Teachers can use Rewordify to create vocabulary activities from any high-interest reading passage, make over 350 classics more accessible, and show students how to surf the web the way a strong reader does.

Settings within Rewordify let students adjust how they interact with difficult passages based on their own preferences and learning needs.

How to integrate Rewordify into your classroom:  Rewordify is a fantastic web app for struggling readers (or any reader!).  Often, non-fiction can be difficult for students to read and understand.  Even strong readers can struggle with the new vocabulary and terms used.  Rewordify simplifies the text so that students can read through it successfully for comprehension.  It doesn’t stop there!  Since all of the words that were reworded are highlighted, students can see new vocabulary in context.  Rewordify can help students build up the ability to recognize context clues and how to use them to increase comprehension.

Anastasis is inquiry based.  We do a LOT of research, even with our youngest students.  The Internet is packed with fantastic resources for learning, but these resources are typically not created with student readers in mind.  As a result, students may struggle through a text and lose out on some of the rich learning in the process.  Rewordify is a great solution for us because students can quickly copy and paste text into Rewordify (works on iPads too!) and instantly read a more student friendly version of the text.

Classic literature is classic for a reason.  This literature holds timeless truths, superior storytelling and enchanting characters.  Students rarely choose to read the classics on their own because the language can add a difficult layer to the reading, causing the story to be lost in the frustration.  Rewordify has more than 350 classics built-in to be read directly on the site.  Students can choose a book to read, modify their settings of how they would like to view the words, and jump right in.  Students can choose to have the words default to the easier, modified word; can ask Rewordify to highlight words that it would have changed so that they can click on the word if they need an alternative; or see both versions of the word in context side by side.

ESL/ELL students will enjoy this site for the way that it allows them autonomy in their reading and vocabulary development.

Rewordify is also a great way for students to learn and practice vocabulary and discovering new synonyms for words.  Any text can be added to Rewordify, high school students could plug-in their own writing to determine if they have used interesting language.  If nothing is highlighted, there could be some work to do on word choice.

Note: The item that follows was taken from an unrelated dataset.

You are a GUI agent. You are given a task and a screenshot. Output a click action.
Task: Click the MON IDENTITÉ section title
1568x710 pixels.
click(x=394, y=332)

If you only have one or two computers available to students in your classroom, why not set up a bookmark to Rewordify that students can visit as needed during research, reading, etc.?  Students will be empowered to read anything they encounter with increased confidence.

Tips: In addition to the classics, you will also see a variety of news websites and articles that work well with Rewordify.  Whole pages of the site are automatically reworded for ease of understanding.

What do you think of Rewordify?  How do you plan to use it in your classroom?